"Who is this Anna?" I asked him soon's I got my breath.
"Oh, a Swede girl—I know her a long time," he says foolishly. "Used to entertain me in the basement when I was on the regular force. She's some cook! You're lucky to have her."
And just then this ex-pro-German Bolshevist cook we was so lucky to have starts to yell again!
"Frits! Oy! Frits!" she says. "He bane gone! Make un yoump back!"
And sure enough, there was Frits on the fire-escape of the flat next to us. He had give one hop and a flutter and got across, where he sat, silent for once in his life and giving us the evil-eye.
"Yoump back," says the cook in passionate entriety. "Yoump back to your Aniky that you love! All day you yell you love may an' now you leave may!"
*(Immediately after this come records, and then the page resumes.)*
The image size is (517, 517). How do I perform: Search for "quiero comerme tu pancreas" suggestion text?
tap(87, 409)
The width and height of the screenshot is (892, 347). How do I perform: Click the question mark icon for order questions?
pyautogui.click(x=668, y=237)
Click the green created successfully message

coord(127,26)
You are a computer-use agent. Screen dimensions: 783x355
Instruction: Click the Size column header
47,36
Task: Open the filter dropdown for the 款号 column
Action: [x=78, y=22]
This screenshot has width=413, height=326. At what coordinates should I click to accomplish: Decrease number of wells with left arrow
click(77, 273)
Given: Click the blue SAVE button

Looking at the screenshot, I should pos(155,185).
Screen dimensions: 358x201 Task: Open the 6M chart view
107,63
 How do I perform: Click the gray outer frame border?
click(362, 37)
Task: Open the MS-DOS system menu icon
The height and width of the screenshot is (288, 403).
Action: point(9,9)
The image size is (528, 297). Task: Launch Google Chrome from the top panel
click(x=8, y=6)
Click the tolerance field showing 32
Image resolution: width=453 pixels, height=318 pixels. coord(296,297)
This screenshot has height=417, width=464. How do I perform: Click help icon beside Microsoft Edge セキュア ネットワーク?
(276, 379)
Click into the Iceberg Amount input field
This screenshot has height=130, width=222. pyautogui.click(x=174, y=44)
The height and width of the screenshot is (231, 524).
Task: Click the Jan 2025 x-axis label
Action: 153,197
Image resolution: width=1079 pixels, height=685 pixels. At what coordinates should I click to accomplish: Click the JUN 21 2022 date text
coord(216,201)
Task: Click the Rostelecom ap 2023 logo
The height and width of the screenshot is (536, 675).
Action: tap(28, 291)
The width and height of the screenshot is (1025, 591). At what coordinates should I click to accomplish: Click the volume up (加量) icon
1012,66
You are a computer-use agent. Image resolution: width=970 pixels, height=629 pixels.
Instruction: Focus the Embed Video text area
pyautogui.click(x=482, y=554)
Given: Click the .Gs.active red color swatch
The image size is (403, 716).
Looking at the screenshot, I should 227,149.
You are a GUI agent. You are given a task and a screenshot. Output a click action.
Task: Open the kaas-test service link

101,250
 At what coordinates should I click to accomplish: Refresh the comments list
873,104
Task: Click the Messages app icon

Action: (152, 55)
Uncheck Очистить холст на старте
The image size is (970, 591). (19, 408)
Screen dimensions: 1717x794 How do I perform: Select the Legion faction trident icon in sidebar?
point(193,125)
And as she said them words still another weight was lifted from my shoulders, although not from hers, for instead of jumping back, that radical bird which it seemed was not a radical after all and acting like the most conventional parrot in the world, commenced to climb up the fire-escape of the other apartment house, like he was leaving us forever.
"Yoump!" implored Anna, but he just climbed, instead.
"Here, wait, and I'll get him!" says Mike. "Glad to do it, Anna. I can step across easy enough!"
Anna held his coat, and he swung hisself over to the other side almost as neat as a picture-actor, and commenced following that mean-hearted bird up and up, story after story, until that animal led him in at a open window about three flats above. We waited in silence and, believe you me, I had about commenced to believe that bird and he was never coming out again, when down comes Mike, the bird tucked into his vest, his face simply purple with excitement. I never seen any acrobat work swifter or quieter than he did. He landed on the kitchen floor and closed the window behind him before he even give Anna her bird.